Hidaka, Takuya 京都大学 DOI:10.14989/doctor.k23034

2021.03.23

概要

ミトコンドリアは真核細胞における細胞内小器官の1つであり、特に細胞代謝において重要な機能を持つ。ミトコンドリア病は遺伝性の代謝疾患であり、核DNAあるいはミトコンドリアDNAの変異によるミトコンドリアの機能障害により引き起こされる。成人において約5000人に1人の割合で発症し、その多様な症状は患者のQuality of Lifeを著しく損なうが、根治的療法はいまだなく対症療法が中心である。成人患者の場合、その80%がミトコンドリアDNAの変異により引き起こされるとされており、その根本的治療のためには、細胞内の変異ミトコンドリアDNA量を減らす必要がある。これまで変異配列選択的にDNAを切断するようプログラムされた制限酵素や zinc fin
ger nuclease、transcription activator-like effector nuclease (TALEN)のようなヌクレアーゼをミトコンドリアに導入する手法が提案され、ミトコンドリア病の遺伝子治療の可能性を提示したが、発現ベクターのゲノムへのランダムな組換えやウイルスベクターの使用が課題となっている。そこで、塩基配列選択的DNA結合能を有するピロールイミダゾールポリアミドを用いてDNAの転写及び複製を制御することで、化学的アプローチによるミトコンドリア病の根本的治療の可能性を検討した。

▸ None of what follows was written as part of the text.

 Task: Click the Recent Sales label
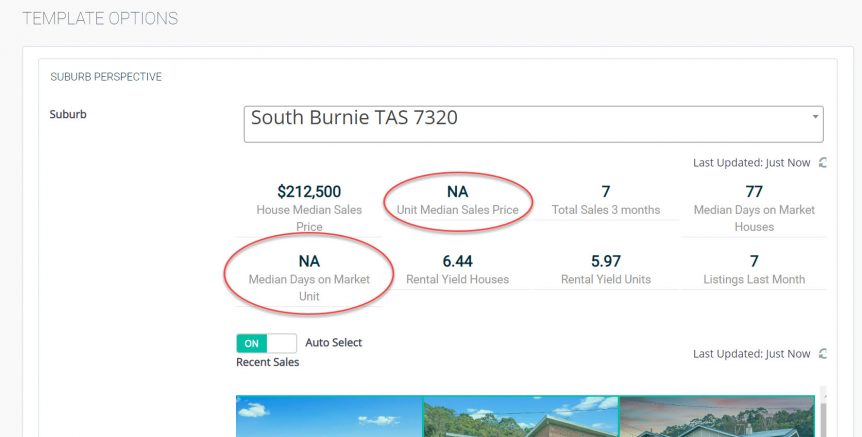pyautogui.click(x=268, y=362)
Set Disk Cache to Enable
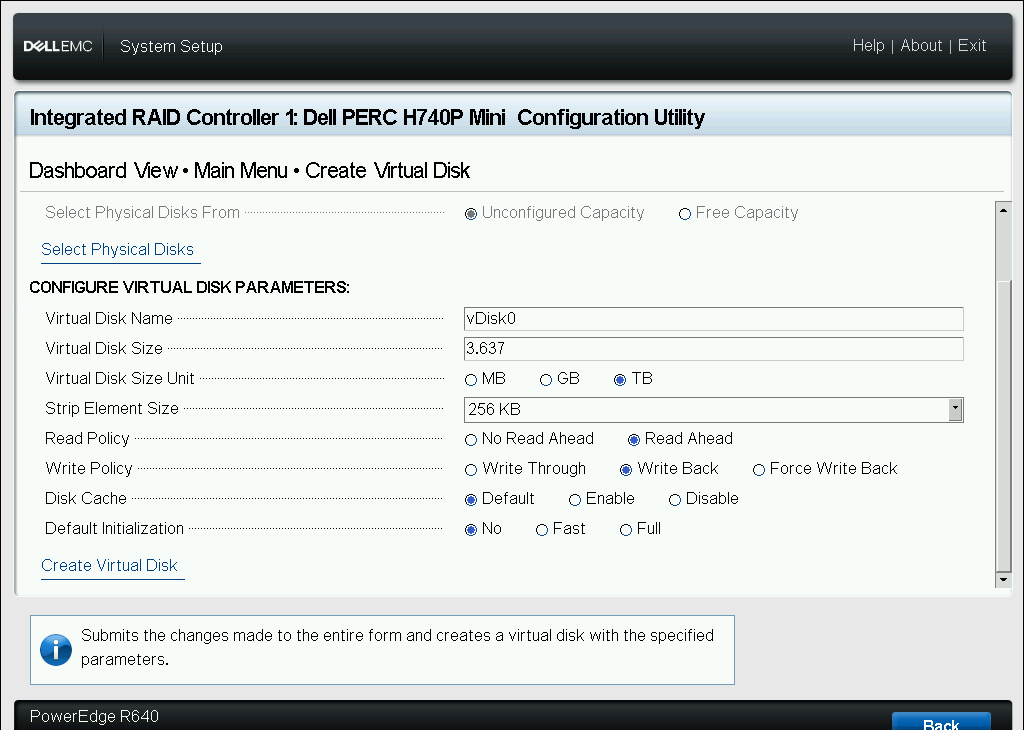Viewport: 1024px width, 730px height. [575, 499]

まず、ピロールイミダゾールポリアミドによるミトコンドリアDNAの配列認識を可能にするため、ピロールイミダゾールポリアミドにアルギニンとシクロヘキシルアラニンからなるミトコンドリア透過ペプチドを導入したMITO–PIPを開発した。アルギニンのみを導入したものでは核局在性が見られた一方、透過ペプチドを導入したMITO-PIPはミトコンドリア集積性を示した。またミトコンドリアDNAにあるLight strand promoter内のmitochondrial transcription factor A (TFAM)結合サイトを標的としたMITO-PIPは、HeLa細胞において下流遺伝子(ND6)の発現を抑制し、DNA融解温度測定による結合能評価では配列選択的DNA結合能が認められたことから、培養細胞内におけるMITO-PIPの配列選択的ミトコンドリアDNA結合とそれによる転写制御が可能であることが示唆された。

次に、ミトコンドリアDNAにおけるグアニンからアデニンへの一塩基変異について変異ミトコンドリアDNA選択的な複製阻害を実現するため、アデニン塩基に対し高い反応選択性をもつDNAアルキル化剤、クロランブシルをMITO-PIPに導入した。HeLa S3細胞にて同定された変異(m.8950G>A)に隣接する配列に結合するよう設計されたクロランブシル導入MITO-PIPは、新たに確立されたキャピラリー電気泳動によるin vitro評価において、標的のアデニン変異を選択的にアルキル化することが明らかとなった。この化合物をHeLa S3細胞に処理し、定量PCR法により正常および変異ミトコンドリアDNAの定量を行ったところ、変異ミトコンドリアDNAの減少が濃度依存的に認められた。これは従来分子生物学的アプローチでしか実現できなかったミトコンドリア病の遺伝子治療に対して化学的アプローチを提供し、より安全な遺伝子治療につながると期待される。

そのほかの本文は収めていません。